Now comes Geraldine Ferraro, big-time Billaryite and Fritz Mondale’s running mate on the crash-and-burn 1984 Democratic ticket, insisting that Barrack Obama is where he is only because of what he is—a black man. No woman, white or black, would be so “lucky” sez Ms. Ferraro. (Note to Gerry: I don’t know that I’d ride that pony too hard. You weren’t exactly on the ticket in ’84 because of your brains or your popularity, Girlfriend!) When pressed to separate herself from Ferraro and her remarks, Ms. Clinton would only say that it was “unfortunate” that supporters of both camps had become a little overzealous at times. Although Ferraro ultimately resigned from Clinton’s finance committee, in doing so she was combative rather than apologetic, firing back at critics that she was tired of seeing anyone who criticized a black man being labeled a racist and charging that she was being attacked simply because she was white. Commentators suggested that Ferraro was clearly venting the anger and frustration of Ms. Clinton’s hard-core middle-aged white women supporters, but her sentiments are also likely to resonate with the blue-collar white voters of Pennsylvania in general, a number of whom don’t particularly cotton to the idea of black people moving into their jobs or their neighborhoods. James Carville wasn’t telling the Republicans anything they didn’t already know back in 1991 when he famously described Pennsylvania as Pittsburg in the West, Philadelphia in the East, and Alabama in between. In no small measure, the three Republican presidential victories of the 1980s were a register of how well the old racially coded “southern strategy” worked as a national strategy as well.

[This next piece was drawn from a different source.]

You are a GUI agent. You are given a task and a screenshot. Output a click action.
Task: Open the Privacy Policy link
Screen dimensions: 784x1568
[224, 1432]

The liberal punditry has expressed puzzlement at Senator Clinton’s rather dismissive reaction to Ferraro’s outburst, but among hardened political cynics, for whom the Billarys are poster Boy-Girl, it’s not all that difficult to understand. Hillary got about 10-12 percent of the black vote in Mississippi and roughly the same in Ohio. No matter how polarizing, anything that can tap into white anger and frustration stands to help her more than it hurts. That she is cutting into the party’s chances in the fall with every such action is of no apparent concern to her. In the past the Republicans have benefited enormously from playing the race card against the Democrats. Now they stand to benefit from the Democrats playing it against each other. It’s no wonder that 24 percent of the Billarys’ votes in the Mississippi Democratic Primary came from members of the other party. The Democrat they most love to hate is the best thing they've got going for them right now.

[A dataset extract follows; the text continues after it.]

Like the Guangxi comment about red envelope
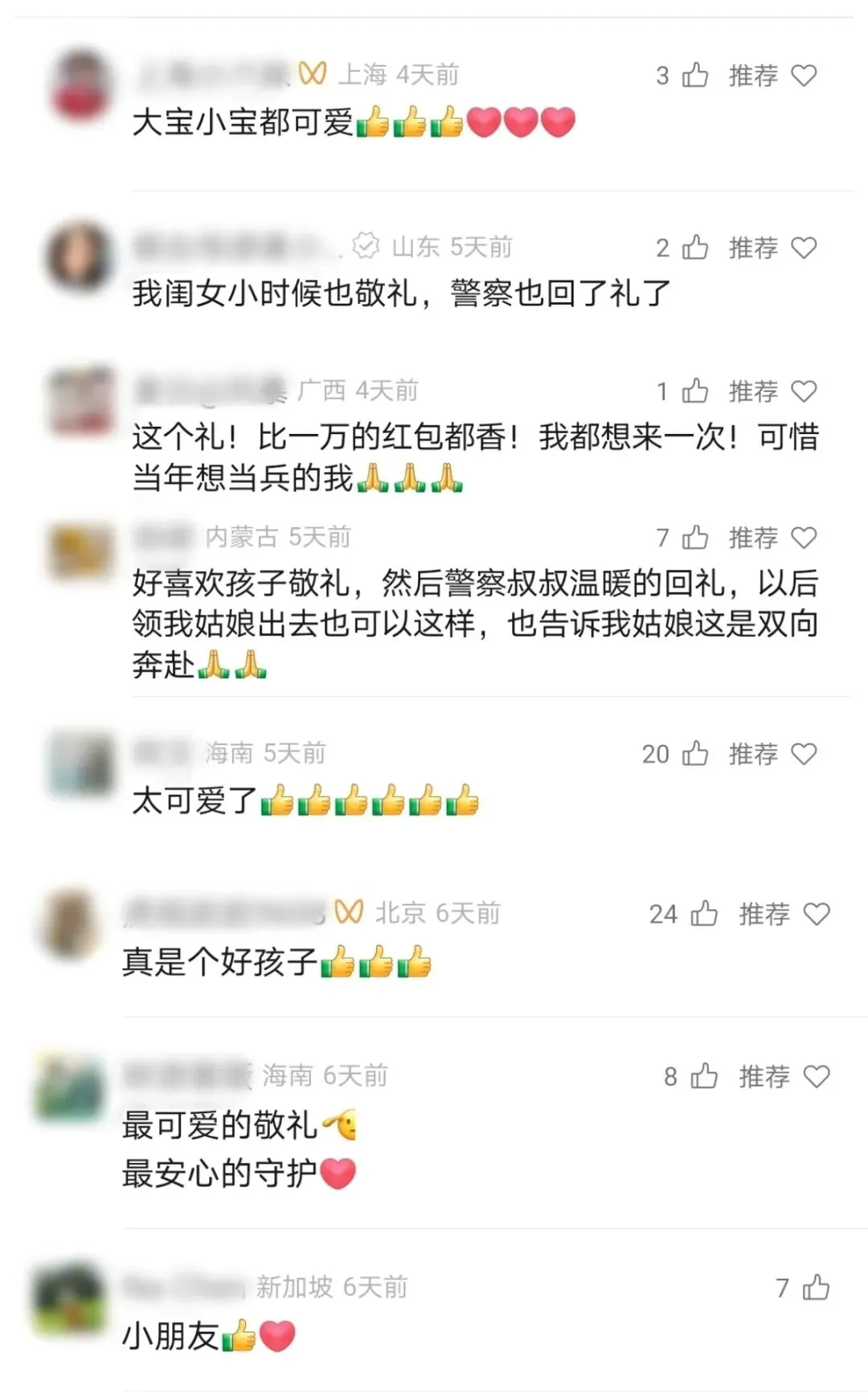 point(695,391)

"Creature from the Black Lagoon" Resurfaces in TX and Ohio

For the last few weeks, I’ve been warning folks who were already making plans for the Obama inaugural that the Billarys are like the cinematic monster-fiend who, despite being decapitated, eviscerated and incinerated, rises from the depths just before they roll the credits for one last savage swipe at the noble but naive folks who are joyously celebrating its demise. On the morning after the Texas and Ohio primaries, I’m guessing they finally get the message. The Billarys will be around when the cockroaches and rats have long since given up the ghost, making one last pitch, spinning one last sorta-truth. The pundits seem to think that the Texas and Ohio results suggest that the Billarys “kitchen sink” assault on Oby has finally gained some traction, and there’s surely some truth to this. However, I began to pick up on a sense of some bumpy air ahead for the Obama squadron back on Feb. 24 when I read Nicholas Kristof’s NYT op-ed piece on “Obama’s Kenyan Roots.”

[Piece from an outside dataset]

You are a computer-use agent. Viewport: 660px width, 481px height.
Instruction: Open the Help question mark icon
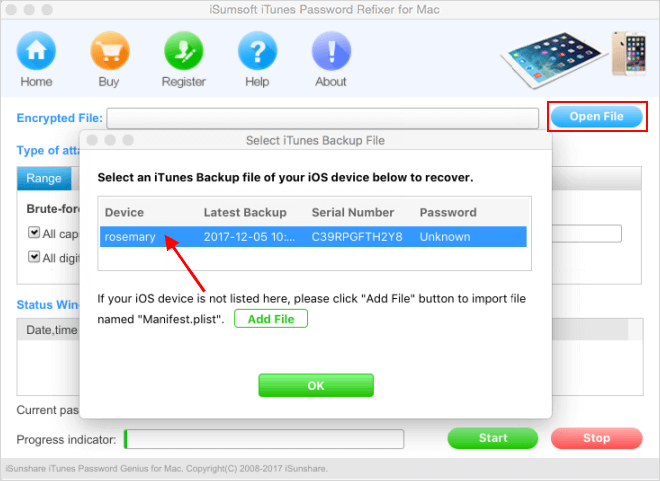point(257,51)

In the course of telling the remarkable story of “Mama Sarah,” Oby’s stepgranny, who lives in a house without electricity or running water--thank God, though, she does have a cell phone with solar charger—and other Kenyan relations who are sky-high about their kinsman’s presidential prospects, Kristof offered these tidbits about Sen. Obama’s father and grandfather:
Mr. Obama’s late grandfather is said to have been the first person in the area to wear Western clothes rather than just a loincloth. For a time he converted to Christianity and adopted the family name Johnson.
Later he converted to Islam, taking four wives. Senator Obama’s father, who apparently converted to Catholicism while attending a Catholic school, was also polygamous in keeping with local custom, taking an informal Kenyan wife who preceded Mr. Obama’s mother but remained a consort, according to accounts by local people and the senator himself.
The father, also named Barack Hussein Obama, was as much of a path breaker as his son. He went from herding goats in Kogelo to studying in Hawaii and at Harvard, even if his career as an economist was frustrated in part by ethnic rivalries.

As I read this, I was asking myself, “Did the Billarys by any chance suggest that Kenya was a great place to visit this time of year?”

Kristof was surely correct in observing that “If we call ourselves a land of opportunity, then Mr. Obama’s heritage doesn’t threaten American values but showcases them,” but he is surely a prospect for beachfront property in the Nebraska sandhills if he thinks that a lot of folks who are not terribly reactionary by most objective standards aren’t going to give a second thought to the prospect of electing a president whose grandpa was a Muslim polygamist who even hung out with somebody wearing a loincloth.
Even amid his fog of liberal delusion, Kristof confessed to worrying “that enemies of Senator Obama will seize upon details like his grandfather’s Islamic faith or his father’s polygamy to portray him as an alien or a threat to American values.” Thanks to you, Nicky Boy, Oby’s enemies don’t even have to concoct something to use against him. They can simply cite the New Yawk Times. Sure enough, the photo of Obama in a turban surfaced about this time. Then there was the hate-radio dude railing against “Barack Hussein Obama,” an incident that ultimately worked to the advantage of Clinton and (because of his swift, strong response) McCain, no matter how you slice it. As the still-presumed nominee, Oby now has to fight a two-front war against Johnny Mac and the Billarys, while facing the prospect of tougher questions about his association with some pretty sleazy Chicago types. The persistent buzz that Oby himself is really a Muslim (which Steve Croft helped to legitimize by asking Ms. Clinton about it on “60 Minutes” last week) is bound to prompt more serious scrutiny of his actual affiliation with the controversial Africentric Trinity United Christian Church in Chicago, an affiliation that, at best, ill comports with his efforts to portray himself as a race-transcendent candidate.
The upside for Oby is that no math exists that will allow the Billarys to come to the convention with more pledged delegates than he has. The potential downside for the Democratic Party is that if he does not succeed in the remaining primaries in reversing the impression of lost momentum, the superdelegate lean might start to shift back Billary-ward. At this point, a number of Obama’s highly energized black supporters might have a hard time accepting Hillary as the nominee under any circumstances, but with the Hillary as a brokered nominee, the Dems can probably expect the lowest black turnout in many moons. If the rap on Oby has been that he hasn’t been tested or hasn’t shown his mettle under fire, he’s about to get his chance. The drug-crazed porker, Rush Limbaugh, urged Republicans in Texas to cross over and vote for Hillary Clinton, explaining “I want Hillary to stay in this…. We need Barack Obama bloodied up politically, and it's obvious that the Republicans are not going to do it and don't have the stomach for it.”l The Repubs may think they will benefit from a bloodied Obama, but if he emerges from the next few weeks unbowed, he may well be an even more formidable opponent than the one who already seems to have Rush doubling his oxycontin intake.